Before Alice made it to Wonderland, she had to fall.
Do you ever get that sense of falling through life, as if you have stumbled upon a rabbit hole and when you finally hit the bottom, you will be a totally different person?
I do. And it’s right about now that I really want to grab ahold of something to stop falling.
As of today, I have packed up (mostly) all of mine & Jed’s belongings into five suitcases. And I think there are still clothes in the dryer as I write this. And two boxes of tea that I refuse to leave here. And a pair of hand-me-down rain boots that I am still debating taking back to the States.
Really, I just want to throw it all into the garbage & start from scratch when we touch ground in Monroe, Louisiana. But no one has money for that. So I have stuffed and thrown away and stuffed some more. As I cram another tank top into the minute spaces of my duffel bag, careful not to disturb the coffee mug beneath it, I am overwhelmed at the thought of going back to the United States. I am thrilled to finally hug my mom & smell my Aunt’s smell. I cannot wait to run around with nephews & siblings. I can already taste coffee & candy corn on grandma’s back porch as fall creeps in.
And then I realize that I am leaving Guatemala. I won’t see my friend’s baby girl walking across church for the first time. I won’t get to sit on the terrace & watch kids getting dropped off at school every morning. I won’t get to go to market with all the American teachers on a bright & early Sunday morning. I won’t get to hike through mountains or feel this cold chill that settles in the valley.
I am returning home, yes; but that home has subtly changed over the year that I have been away, and I am painfully aware of the fact that I really am starting all over. I am not returning to the same house, nor I am returning to a church that is exactly as I left it.

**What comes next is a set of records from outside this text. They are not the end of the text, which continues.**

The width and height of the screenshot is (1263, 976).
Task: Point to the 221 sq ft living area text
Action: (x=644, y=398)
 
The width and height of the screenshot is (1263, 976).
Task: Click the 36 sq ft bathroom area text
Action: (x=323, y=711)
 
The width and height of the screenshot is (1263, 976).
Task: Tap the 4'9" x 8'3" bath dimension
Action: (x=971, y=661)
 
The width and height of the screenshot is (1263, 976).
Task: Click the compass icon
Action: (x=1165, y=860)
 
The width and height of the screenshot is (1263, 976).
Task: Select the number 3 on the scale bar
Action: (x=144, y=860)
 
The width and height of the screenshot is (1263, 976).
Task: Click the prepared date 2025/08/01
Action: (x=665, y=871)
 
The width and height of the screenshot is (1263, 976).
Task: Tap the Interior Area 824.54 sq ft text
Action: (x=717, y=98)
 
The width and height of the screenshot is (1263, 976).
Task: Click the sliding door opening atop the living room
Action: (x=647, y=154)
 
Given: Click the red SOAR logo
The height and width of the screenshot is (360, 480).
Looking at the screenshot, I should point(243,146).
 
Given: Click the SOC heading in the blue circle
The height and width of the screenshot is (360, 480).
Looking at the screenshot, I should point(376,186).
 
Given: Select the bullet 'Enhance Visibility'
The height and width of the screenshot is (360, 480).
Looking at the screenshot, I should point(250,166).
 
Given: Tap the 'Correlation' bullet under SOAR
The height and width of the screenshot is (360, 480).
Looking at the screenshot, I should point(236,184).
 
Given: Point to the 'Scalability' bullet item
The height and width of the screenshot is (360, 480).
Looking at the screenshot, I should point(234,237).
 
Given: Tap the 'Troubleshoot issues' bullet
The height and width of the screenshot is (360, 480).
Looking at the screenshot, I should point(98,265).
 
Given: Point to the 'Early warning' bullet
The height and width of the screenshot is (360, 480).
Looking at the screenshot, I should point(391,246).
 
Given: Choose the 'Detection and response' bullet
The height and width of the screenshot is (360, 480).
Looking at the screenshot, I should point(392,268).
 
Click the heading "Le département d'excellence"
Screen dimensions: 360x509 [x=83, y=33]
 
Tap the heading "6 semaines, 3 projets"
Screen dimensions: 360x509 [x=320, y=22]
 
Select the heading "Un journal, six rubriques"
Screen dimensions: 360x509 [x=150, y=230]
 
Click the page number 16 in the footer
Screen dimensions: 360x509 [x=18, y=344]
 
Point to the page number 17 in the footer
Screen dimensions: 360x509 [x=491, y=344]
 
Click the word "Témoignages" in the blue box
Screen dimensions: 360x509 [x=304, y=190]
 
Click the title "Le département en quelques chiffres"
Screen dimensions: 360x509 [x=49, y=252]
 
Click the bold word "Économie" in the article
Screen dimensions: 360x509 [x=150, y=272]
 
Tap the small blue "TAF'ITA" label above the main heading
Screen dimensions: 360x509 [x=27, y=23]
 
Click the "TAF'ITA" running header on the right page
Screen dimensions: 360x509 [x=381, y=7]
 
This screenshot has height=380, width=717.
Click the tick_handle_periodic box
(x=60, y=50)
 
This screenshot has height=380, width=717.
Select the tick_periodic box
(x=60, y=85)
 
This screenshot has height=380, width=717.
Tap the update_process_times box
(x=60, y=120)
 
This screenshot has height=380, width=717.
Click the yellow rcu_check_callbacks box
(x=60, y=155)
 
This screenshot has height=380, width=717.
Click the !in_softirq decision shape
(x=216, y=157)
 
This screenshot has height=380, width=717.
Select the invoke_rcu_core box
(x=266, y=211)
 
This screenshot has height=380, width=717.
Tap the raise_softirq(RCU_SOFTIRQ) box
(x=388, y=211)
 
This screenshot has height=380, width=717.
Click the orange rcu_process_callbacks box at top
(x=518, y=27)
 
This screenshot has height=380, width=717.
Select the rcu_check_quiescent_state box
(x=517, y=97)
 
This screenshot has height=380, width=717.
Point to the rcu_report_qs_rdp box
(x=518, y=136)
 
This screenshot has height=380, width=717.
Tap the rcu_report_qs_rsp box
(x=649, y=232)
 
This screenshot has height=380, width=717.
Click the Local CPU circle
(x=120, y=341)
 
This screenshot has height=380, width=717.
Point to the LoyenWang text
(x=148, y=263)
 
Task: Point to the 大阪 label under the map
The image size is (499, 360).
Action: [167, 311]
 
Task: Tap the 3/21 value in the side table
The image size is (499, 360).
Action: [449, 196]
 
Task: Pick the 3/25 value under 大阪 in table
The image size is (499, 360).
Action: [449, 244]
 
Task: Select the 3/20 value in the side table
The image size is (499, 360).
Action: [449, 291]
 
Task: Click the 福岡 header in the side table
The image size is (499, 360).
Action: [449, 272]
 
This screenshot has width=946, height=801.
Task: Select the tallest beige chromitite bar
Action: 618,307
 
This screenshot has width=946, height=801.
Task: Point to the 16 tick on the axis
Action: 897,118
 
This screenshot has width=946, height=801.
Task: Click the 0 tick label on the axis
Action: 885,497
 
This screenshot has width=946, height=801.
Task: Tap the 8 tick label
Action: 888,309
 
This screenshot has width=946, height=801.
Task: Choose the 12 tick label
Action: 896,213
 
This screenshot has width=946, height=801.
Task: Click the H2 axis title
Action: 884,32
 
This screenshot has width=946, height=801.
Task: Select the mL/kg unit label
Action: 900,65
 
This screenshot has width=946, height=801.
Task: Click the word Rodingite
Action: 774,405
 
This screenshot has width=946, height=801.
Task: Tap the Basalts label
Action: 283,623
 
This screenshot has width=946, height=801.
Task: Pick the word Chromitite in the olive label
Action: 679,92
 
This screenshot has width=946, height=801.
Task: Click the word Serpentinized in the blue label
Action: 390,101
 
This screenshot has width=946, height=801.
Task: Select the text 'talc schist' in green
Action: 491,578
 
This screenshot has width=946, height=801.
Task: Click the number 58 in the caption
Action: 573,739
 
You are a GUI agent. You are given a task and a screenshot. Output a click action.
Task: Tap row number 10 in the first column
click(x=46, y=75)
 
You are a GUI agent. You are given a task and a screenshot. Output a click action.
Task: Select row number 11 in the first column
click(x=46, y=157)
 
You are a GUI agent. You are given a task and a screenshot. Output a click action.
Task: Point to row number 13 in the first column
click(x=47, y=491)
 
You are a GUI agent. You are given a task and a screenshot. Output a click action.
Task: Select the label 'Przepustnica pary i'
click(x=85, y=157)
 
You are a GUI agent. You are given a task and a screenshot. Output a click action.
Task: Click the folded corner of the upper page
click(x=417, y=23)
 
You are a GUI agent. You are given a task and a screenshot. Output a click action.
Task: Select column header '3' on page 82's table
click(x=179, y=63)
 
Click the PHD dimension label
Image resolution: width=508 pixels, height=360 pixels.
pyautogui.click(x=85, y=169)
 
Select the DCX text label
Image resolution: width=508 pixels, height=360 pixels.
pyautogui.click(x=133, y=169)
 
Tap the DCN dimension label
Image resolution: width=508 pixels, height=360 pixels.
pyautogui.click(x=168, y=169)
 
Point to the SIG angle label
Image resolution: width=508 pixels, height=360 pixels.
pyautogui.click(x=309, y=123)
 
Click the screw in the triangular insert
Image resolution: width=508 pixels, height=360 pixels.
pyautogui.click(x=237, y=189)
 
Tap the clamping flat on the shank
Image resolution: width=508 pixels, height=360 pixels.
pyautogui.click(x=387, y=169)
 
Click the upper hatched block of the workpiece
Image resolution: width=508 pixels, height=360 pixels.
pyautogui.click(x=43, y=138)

Here comes the falling sensation.
I always wonder if God really means for us to go through these things in order to shape us into more perfect beings. Like, surely He doesn’t mean for me to have to go through all the emotions that come with leaving again. I cannot count how many times this week I have broke out in random tears, nor can words explain the constant ache in my heart. We are already making plans for the next few months, and it is absolutely & numbingly terrifying. I start thinking about visiting people across the South & going to conferences in the fall, and my hands start to shake.
And then I think of Jesus kneeling at His disciples’ feet. Those twelve men were horrified at their Lord bending over to do the work of a servant, and Jesus looks up and says, I know you don’t understand this right now. But one day, you will.
I know you are confused my child, but this will all make sense in the end. I know you are scared & confused, beloved, but I will get you through this. It will all be for your good. It will all be for my good.
So I sit and I fold the rest of the clothes, and I pull out the rain boots. There is no way they can fit – the yoga mat takes precedence. I pray that my picture frames make it back in one piece, and I lift praises to God for the beautiful time He has given me here. I zip up the suitcase. I thank Him for His grace, for His wonderful provision.
Ok, God. I’ll start over once more, and as many times more as you require of me.